Here’s our days so far:

12:00 AM (or around there) to 12:30 AM – baby wakes to eat, burp, and poop

2:30 ish AM – repeat

4 AM – repeat again

5:45 AM – husband’s alarm clock goes off

6 AM – I am unable to fall back to sleep, so I get up and look forward to coffee. Head downstairs to start breakfast.

6:15 AM – Breakfast is ready, girls are up, baby is VERY hungry. We sit to eat; I nurse baby while we eat. Poopy diaper change, too.

Short time later, Buddy is up. Time to change his diaper and feed him breakfast. Girls are arguing over who gets to pick a cartoon to watch first.

6:50 AM – husband leaves for work. Girls get dressed, brush teeth and make beds. Thankfully, we’ve been able to keep them regular with getting those things done…when I remember to lay out clothes for them!

7 AM – I check emails, Facebook, and look over any new recipes I’ve found online. I pull meat out of the freezer, if we’re having a meat dish for dinner.

8 AM – Time to feed baby again. Another poopy diaper change. Looking forward to the shower I passed up at 6 AM, when my husband offered me to take one before the kids got up. I declined because I just really wanted coffee. Should’ve taken him up on it because with all the chaos , I feel like I’ll never get a shower today. I throw in a load of laundry.

Break up several arguments between the kids – fighting over cartoons (they then lose TV privileges), arguing over whose coloring is prettier (they get split up to color on their own), Addy teases Buddy with his own toys (she gets sent to sit on her bed).

9 AM – I finally get in the shower. Baby, of course, is screaming. I can also hear the girls fighting….even with the shower running and the bathroom door closed. Ugh. Laundry goes into dryer.

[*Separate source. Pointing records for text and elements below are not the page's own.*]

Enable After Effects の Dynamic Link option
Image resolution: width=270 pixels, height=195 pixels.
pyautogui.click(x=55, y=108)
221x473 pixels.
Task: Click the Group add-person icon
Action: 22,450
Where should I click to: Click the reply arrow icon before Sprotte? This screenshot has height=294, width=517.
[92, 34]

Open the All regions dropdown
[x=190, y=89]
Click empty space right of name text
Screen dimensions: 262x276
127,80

Did I mention I have forgotten to sit and have my quiet time yet? I remind myself to do that at some point this morning.

9:30 AM – Girls are begging for a snack. Baby’s ready to eat. I throw together some fruit or crackers and Nutella for the kids. Time to nurse the baby. Another poopy diaper change. Buddy poops also at this time.

10 AM – Another reminder mentally that I still need to have my quiet time.

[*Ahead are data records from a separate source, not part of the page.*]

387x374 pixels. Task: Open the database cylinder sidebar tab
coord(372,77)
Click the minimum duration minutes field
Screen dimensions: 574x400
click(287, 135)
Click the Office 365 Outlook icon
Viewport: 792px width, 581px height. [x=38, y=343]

More kid arguments broken up. I send the girls to play in the basement. Buddy is crying because he wants to go, too, but I can’t leave him down there without me (too many tempting things for him to touch – sump pump, water heater, switch for the furnace).

11 AM – I am regretting not giving the kids schoolwork to do. I have Iris and Lily sit and read to me. I am easily aggravated by their lack of cooperation and we cut the reading session short. Time to nurse baby again. Another poopy diaper change.

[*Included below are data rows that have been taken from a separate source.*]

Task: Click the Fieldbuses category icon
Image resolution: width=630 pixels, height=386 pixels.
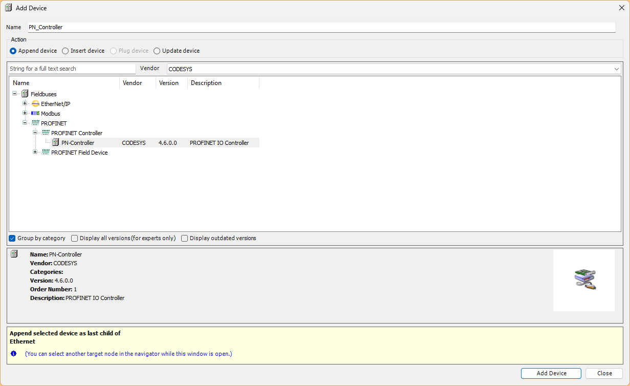Action: 25,94
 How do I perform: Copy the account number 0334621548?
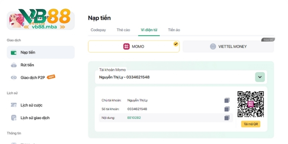pos(226,109)
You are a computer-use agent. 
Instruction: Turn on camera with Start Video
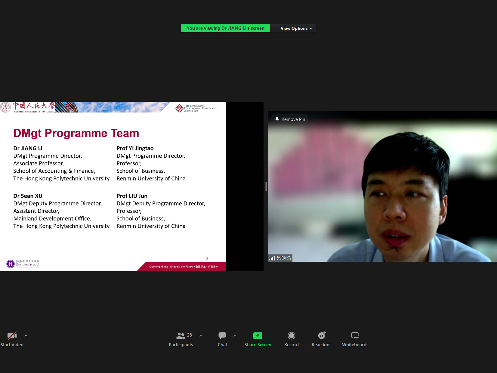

Noon – Lunch. Baby is sleeping for a long nap. Kids are fed and I get the 3 middle ones up to bed for naps. Iris is given instructions to find a spot to sit quietly and color or read or play…alone.

2 PM – Everyone’s up. Baby needs to eat. Another mental note to have my quiet time. (I wasted the nap time with lying on the couch zoning out to the TV and eating my lunch. And folding some laundry, planning meals, making a grocery list, and chatting with my husband on his lunch hour.) Another poopy diaper change.

2:30 PM – Snack time again. I lazily just pull out our candy stash and let the girls pick a piece of candy….big mistake! ๐Ÿ™‚ Sugar is NEVER the answer to a tiring day!

3 PM – More arguments….these kids need some structure. I will work on it tomorrow I tell myself.

4 PM – I start dinner. Baby needs to eat. After feeding him, I put him in the wrap and wear him while I work on dinner. The other kids are watching cartoons, so it’s mostly quiet for about 30 minutes. Another mental note to have quiet time at some point.

5 PM – husband calls to say he is on his way home. I hurry to get laundry put away and dinner finished. The girls set the table. Buddy pulls silverware and plates OFF the table.

6 PM – husband is home. We sit to eat. More arguments at the table about who misbehaved and who feels the need to tattle on them. ๐Ÿ™‚ Baby nurses at some point during dinner. Another poopy diaper change.

7 PM – Table is cleared, food is put away. If it’s a bath night, girls get their stuff ready for baths. Buddy is gated in his room. I bathe the baby. Guess what? He’s pooped again.

8 PM – 4 older kids are put to bed (yes, this is a change from our previous 7 PM bed time….I miss 7 PM!). Baby nurses again. Poopy diaper change.

9 PM – I’ve been asleep on the couch since about the time I nursed the baby at 8:00. ๐Ÿ™‚ I awake to see a little of the news. I get up to set the coffeemaker for the morning. Husband takes out the dog and starts the dishwasher.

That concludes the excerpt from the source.